*** Begin section ***
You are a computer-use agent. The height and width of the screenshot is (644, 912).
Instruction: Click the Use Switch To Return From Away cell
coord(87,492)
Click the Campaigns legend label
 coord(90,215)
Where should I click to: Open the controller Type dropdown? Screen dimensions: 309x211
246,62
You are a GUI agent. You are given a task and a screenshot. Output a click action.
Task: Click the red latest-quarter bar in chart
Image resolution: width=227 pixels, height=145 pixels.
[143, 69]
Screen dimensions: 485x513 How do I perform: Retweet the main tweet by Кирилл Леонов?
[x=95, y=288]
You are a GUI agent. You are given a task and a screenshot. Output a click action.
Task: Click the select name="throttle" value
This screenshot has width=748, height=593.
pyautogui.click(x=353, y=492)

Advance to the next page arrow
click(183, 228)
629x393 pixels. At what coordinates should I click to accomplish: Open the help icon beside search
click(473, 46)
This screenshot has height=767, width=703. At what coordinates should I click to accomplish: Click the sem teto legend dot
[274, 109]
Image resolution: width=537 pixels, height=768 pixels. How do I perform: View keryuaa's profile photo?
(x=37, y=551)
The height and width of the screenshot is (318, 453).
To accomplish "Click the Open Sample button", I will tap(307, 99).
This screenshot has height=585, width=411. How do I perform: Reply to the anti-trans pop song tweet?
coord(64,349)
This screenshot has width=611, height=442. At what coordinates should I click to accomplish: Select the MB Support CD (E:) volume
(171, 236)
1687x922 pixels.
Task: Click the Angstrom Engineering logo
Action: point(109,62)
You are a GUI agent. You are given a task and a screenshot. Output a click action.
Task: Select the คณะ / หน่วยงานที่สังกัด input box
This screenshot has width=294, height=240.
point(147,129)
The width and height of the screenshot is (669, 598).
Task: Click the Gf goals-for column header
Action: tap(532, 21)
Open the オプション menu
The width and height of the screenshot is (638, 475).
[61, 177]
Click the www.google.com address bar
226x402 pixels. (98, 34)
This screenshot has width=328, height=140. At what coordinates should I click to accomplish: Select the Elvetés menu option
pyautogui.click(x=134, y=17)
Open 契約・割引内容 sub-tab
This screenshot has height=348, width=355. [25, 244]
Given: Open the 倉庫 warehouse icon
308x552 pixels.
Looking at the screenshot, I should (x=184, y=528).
*** End section ***
*What the exercise asks*
Each record must be reproduced exactly, with nothing missing.

*Answer box*
You are a computer-use agent. The height and width of the screenshot is (644, 912).
Instruction: Click the Use Switch To Return From Away cell
coord(87,492)
Click the Campaigns legend label
 coord(90,215)
Where should I click to: Open the controller Type dropdown? Screen dimensions: 309x211
246,62
You are a GUI agent. You are given a task and a screenshot. Output a click action.
Task: Click the red latest-quarter bar in chart
Image resolution: width=227 pixels, height=145 pixels.
[143, 69]
Screen dimensions: 485x513 How do I perform: Retweet the main tweet by Кирилл Леонов?
[x=95, y=288]
You are a GUI agent. You are given a task and a screenshot. Output a click action.
Task: Click the select name="throttle" value
This screenshot has width=748, height=593.
pyautogui.click(x=353, y=492)

Advance to the next page arrow
click(183, 228)
629x393 pixels. At what coordinates should I click to accomplish: Open the help icon beside search
click(473, 46)
This screenshot has height=767, width=703. At what coordinates should I click to accomplish: Click the sem teto legend dot
[274, 109]
Image resolution: width=537 pixels, height=768 pixels. How do I perform: View keryuaa's profile photo?
(x=37, y=551)
The height and width of the screenshot is (318, 453).
To accomplish "Click the Open Sample button", I will tap(307, 99).
This screenshot has height=585, width=411. How do I perform: Reply to the anti-trans pop song tweet?
coord(64,349)
This screenshot has width=611, height=442. At what coordinates should I click to accomplish: Select the MB Support CD (E:) volume
(171, 236)
1687x922 pixels.
Task: Click the Angstrom Engineering logo
Action: point(109,62)
You are a GUI agent. You are given a task and a screenshot. Output a click action.
Task: Select the คณะ / หน่วยงานที่สังกัด input box
This screenshot has width=294, height=240.
point(147,129)
The width and height of the screenshot is (669, 598).
Task: Click the Gf goals-for column header
Action: tap(532, 21)
Open the オプション menu
The width and height of the screenshot is (638, 475).
[61, 177]
Click the www.google.com address bar
226x402 pixels. (98, 34)
This screenshot has width=328, height=140. At what coordinates should I click to accomplish: Select the Elvetés menu option
pyautogui.click(x=134, y=17)
Open 契約・割引内容 sub-tab
This screenshot has height=348, width=355. [25, 244]
Given: Open the 倉庫 warehouse icon
308x552 pixels.
Looking at the screenshot, I should (x=184, y=528).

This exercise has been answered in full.